When she swung round she saw that he had closed the door and was leaning against it, an odd expression in his eyes.
Over-burdened by guilt and emotional strain, she reacted instinctively, ignoring the fact that there was no way she could get through the closed door with him leaning against it and almost stumbling in her frantic haste to escape, her fingers trembling as she tried to grab hold of the door-handle and instead discovered that she was being held between Gareth’s hands, his fingers biting into the bones of her shoulders.
He was angry with her because he had found her in his room, invading his privacy, she thought in confusion. If she apologised…explained he would let her go and then she would be safe. Once he had stopped touching her everything would be all right…everything would go back to normal…she would be safe.

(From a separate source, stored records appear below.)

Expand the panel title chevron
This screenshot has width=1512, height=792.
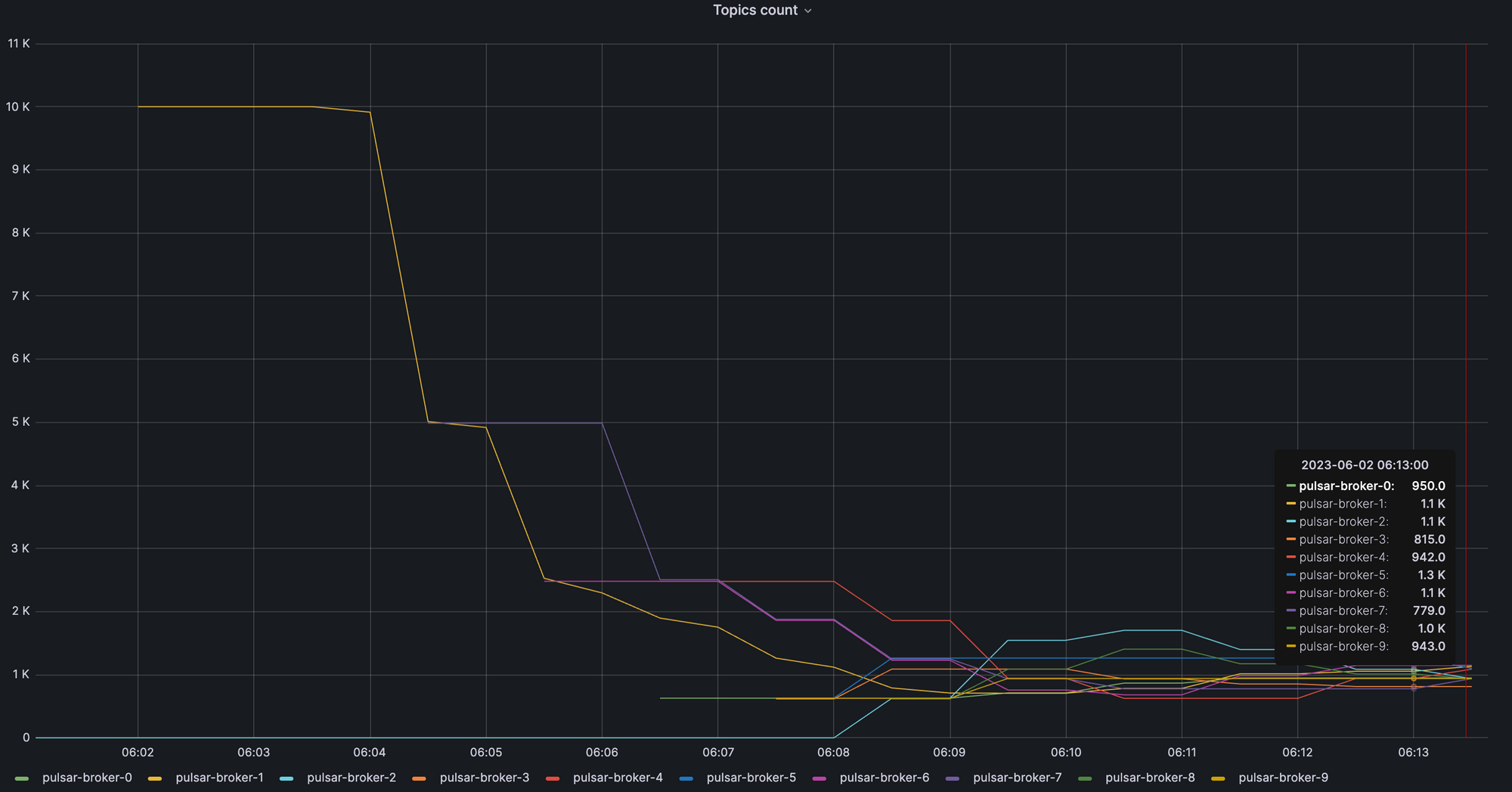click(807, 11)

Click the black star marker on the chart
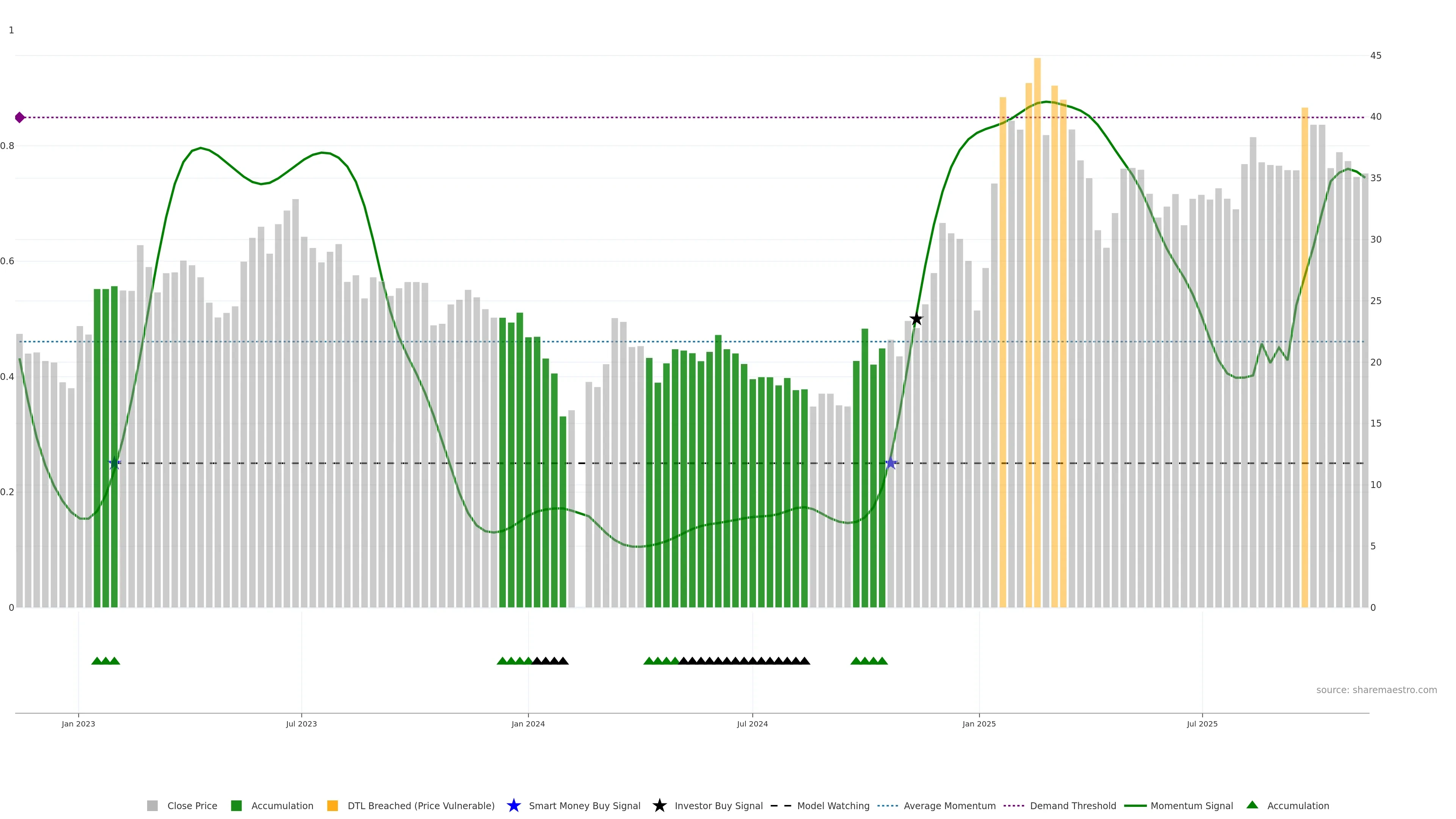point(916,319)
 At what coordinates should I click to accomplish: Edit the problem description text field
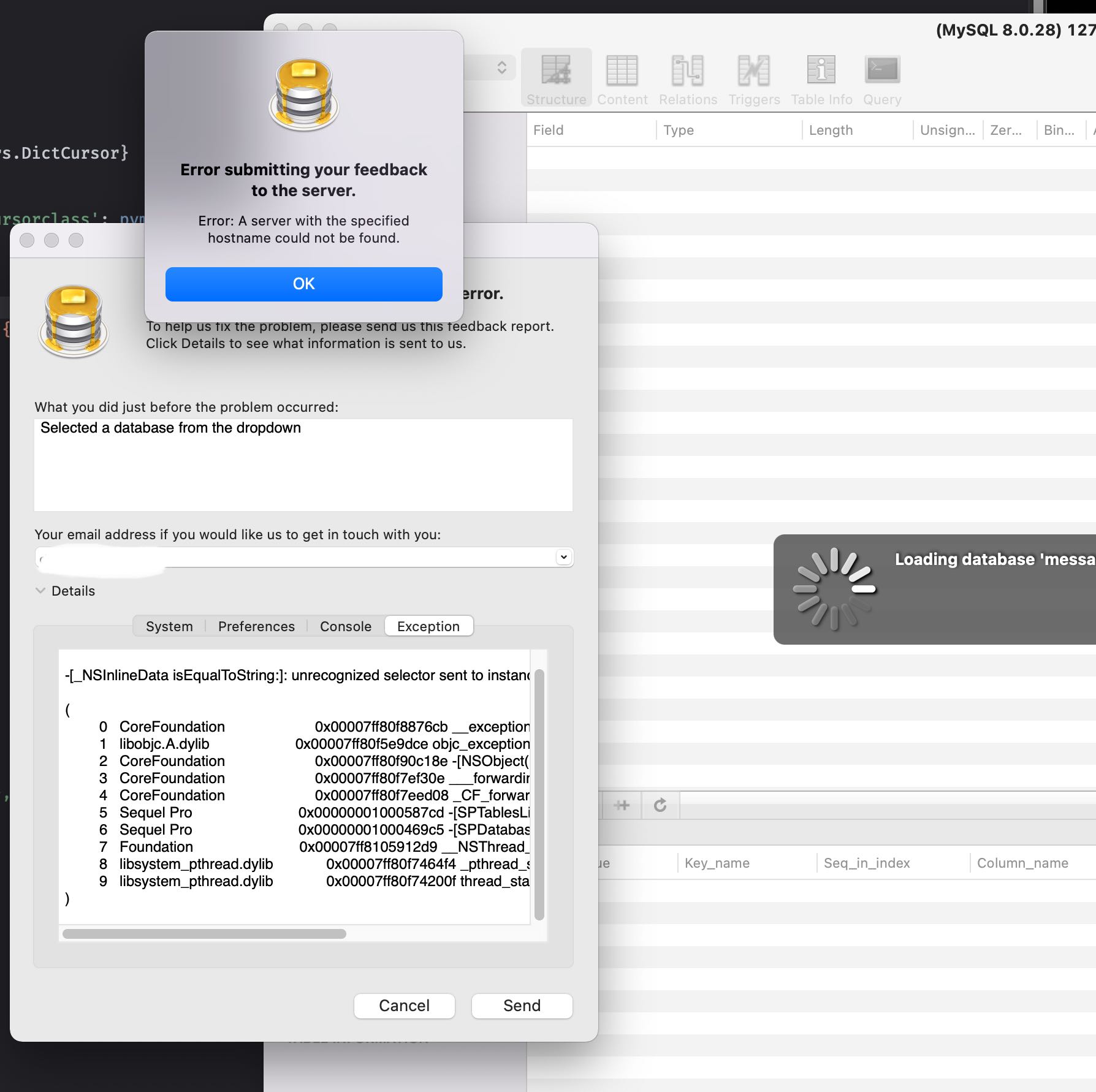click(303, 464)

‘Gareth, p-please,’ she started to stammer, but he cut ruthlessly through her intended apology, stunning her with the raw emotion in his voice as he mimicked,
‘Gareth, please…what? Gareth, please kiss me…Gareth, please touch me…Gareth, please love me?’
She felt sick with shame…with humiliation, with a hundred and one other painful negative emotions, but even as she tried to pull away from him, instinctively trying to conceal her vulnerability from him, he pulled her hard against his body, his hands sliding down over her back, locking in the small of her back as he swung her round, imprisoning her against the door with the weight and bu
lk of his body, even while his hands protected her, cushioned her from any painful contact with the hardwood.
As she raised her head to plead with him, to beg him to cease this torment and let her go, he lowered his own.
The realisation that he was going to kiss her came too late for her to take evasive action. Her mouth softened…opened slightly on a breathless gasp of disbelief.
She felt the hard demanding pressure of his mouth against her own; her brain almost stupefied by the belated realisation that this was a kiss of intense passion, of intense desire, a kiss of the kind of intimacy shared only by established acknowledged lovers, a kiss that couldn’t be refused or rejected even if she had been able to do so, even if she had been physically able to stop her lips clinging to his mouth, to stop them opening, softening, swelling eagerly as they returned the intimacy he was offering them, the intimacy to explore the outline of his mouth with her tongue-tip, to stroke its moistness, to tug wantonly on the fullness of his bottom lip with the tender sharpness of her teeth and to submit in shivering excitement and arousal to the deep thrust of his tongue within her mouth, while his hands caressed her back all the way down to the soft curves of her buttocks in time with the slow building rhythmic penetration of his tongue within the receptive moistness of her mouth.
It was a dream; totally unreal; totally impossible; a fantasy beyond even her wildest imaginings, impossible to resist or reject.
When Sybilla found the strength to open her dazed, desire-drugged eyes Gareth was looking back at her.
Why had she never realised that grey eyes could look so hot, that desire could make their coolness smoulder and burn so that she almost flinched beneath that heat?
His mouth left hers and she ached from its loss, unconsciously sighing and focusing on it, touching her bereft lips with the tip of her tongue, so unaware of what she was betraying that the shock of his reaction to it, as he groaned and pushed her back against the door, his hands framing her face, holding her head still, made it impossible for her to do anything to control the wild jolt of sensation racking her body when his mouth covered hers for a second time.